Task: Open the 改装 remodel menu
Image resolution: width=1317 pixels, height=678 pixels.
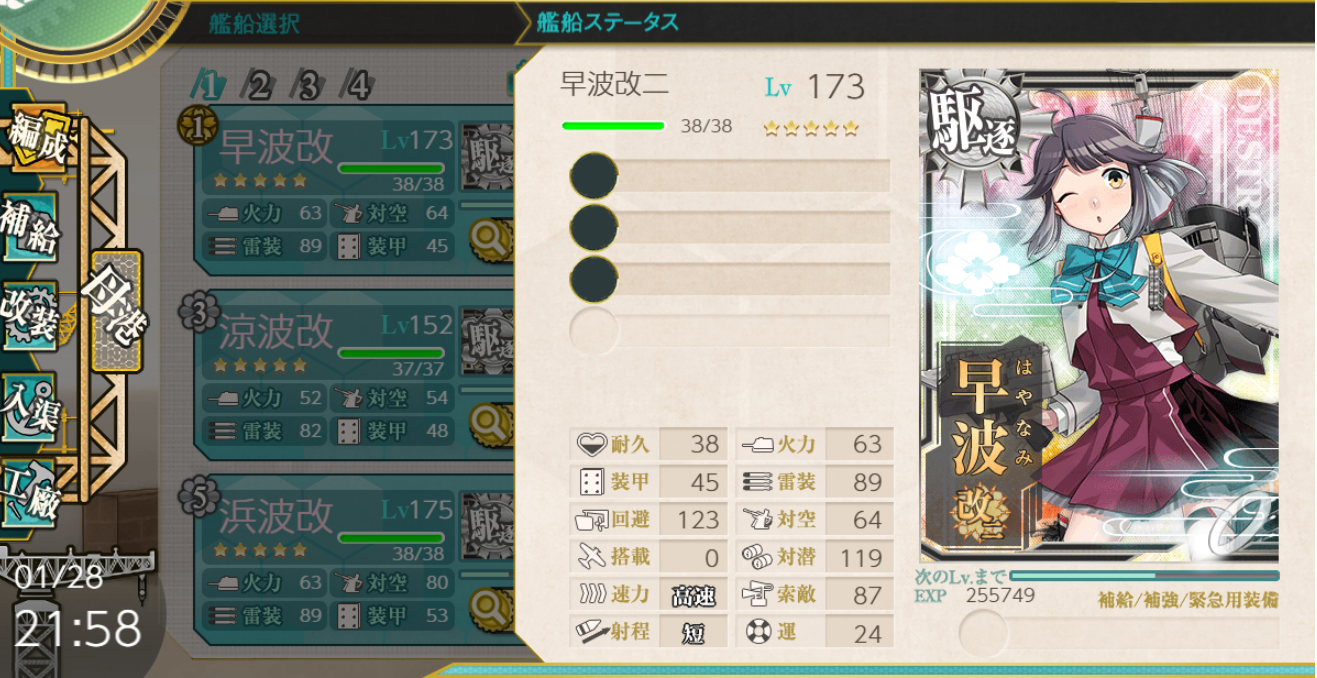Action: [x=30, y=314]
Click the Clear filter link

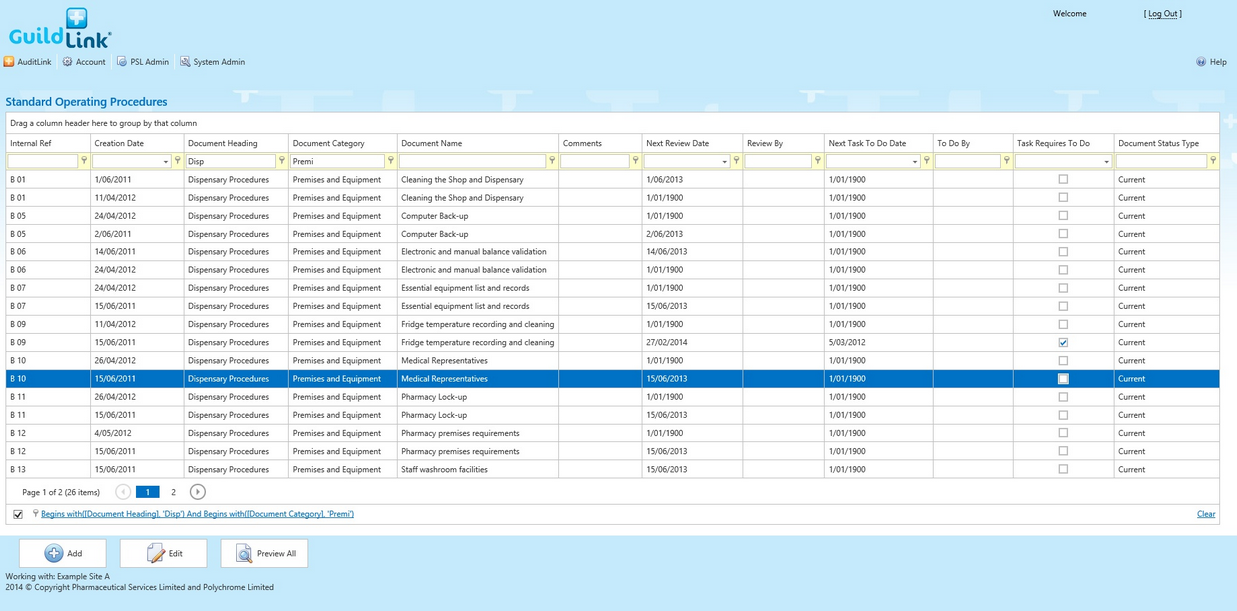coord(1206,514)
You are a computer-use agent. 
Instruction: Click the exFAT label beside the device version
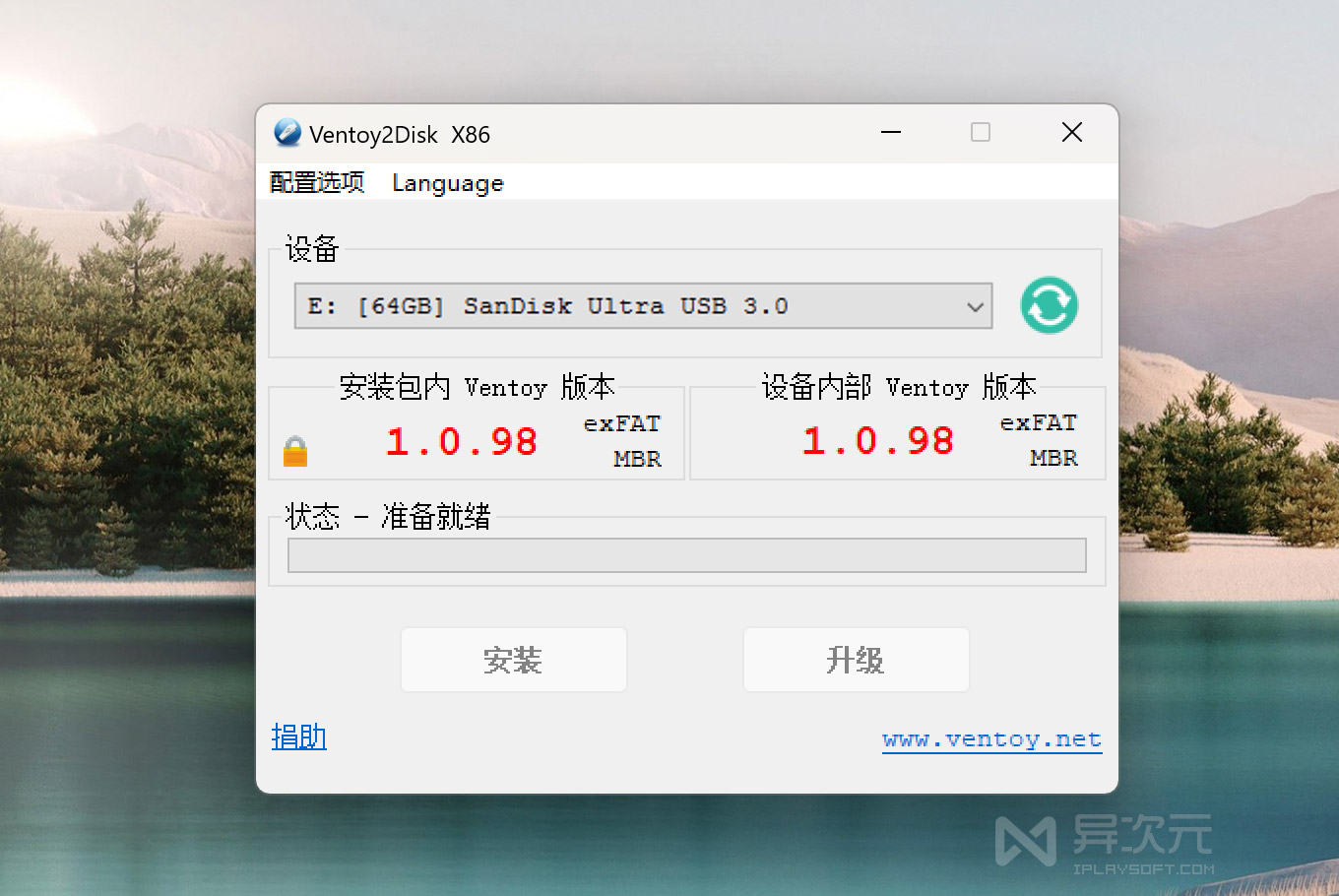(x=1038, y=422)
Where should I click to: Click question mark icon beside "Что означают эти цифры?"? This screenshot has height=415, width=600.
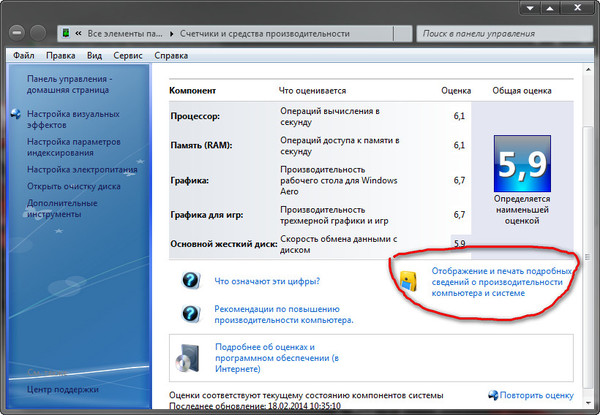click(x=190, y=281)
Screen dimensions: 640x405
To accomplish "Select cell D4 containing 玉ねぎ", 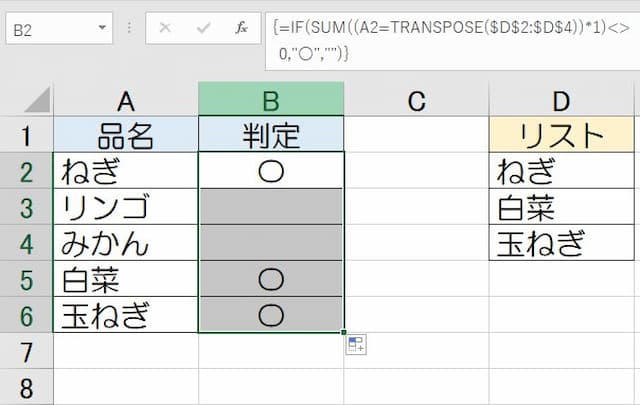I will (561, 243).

_WRITTEN REQUEST_: Copy the entries word for word, from the start of the entries through the line that contains "click(x=190, y=281)", both ends included, and leave out the pictures.

_THE RESPONSE_:
Task: Open the 改装 remodel menu
Image resolution: width=1317 pixels, height=678 pixels.
Action: [x=30, y=314]
Click the Clear filter link

coord(1206,514)
You are a computer-use agent. 
Instruction: Click the exFAT label beside the device version
(x=1038, y=422)
Where should I click to: Click question mark icon beside "Что означают эти цифры?"? This screenshot has height=415, width=600.
click(x=190, y=281)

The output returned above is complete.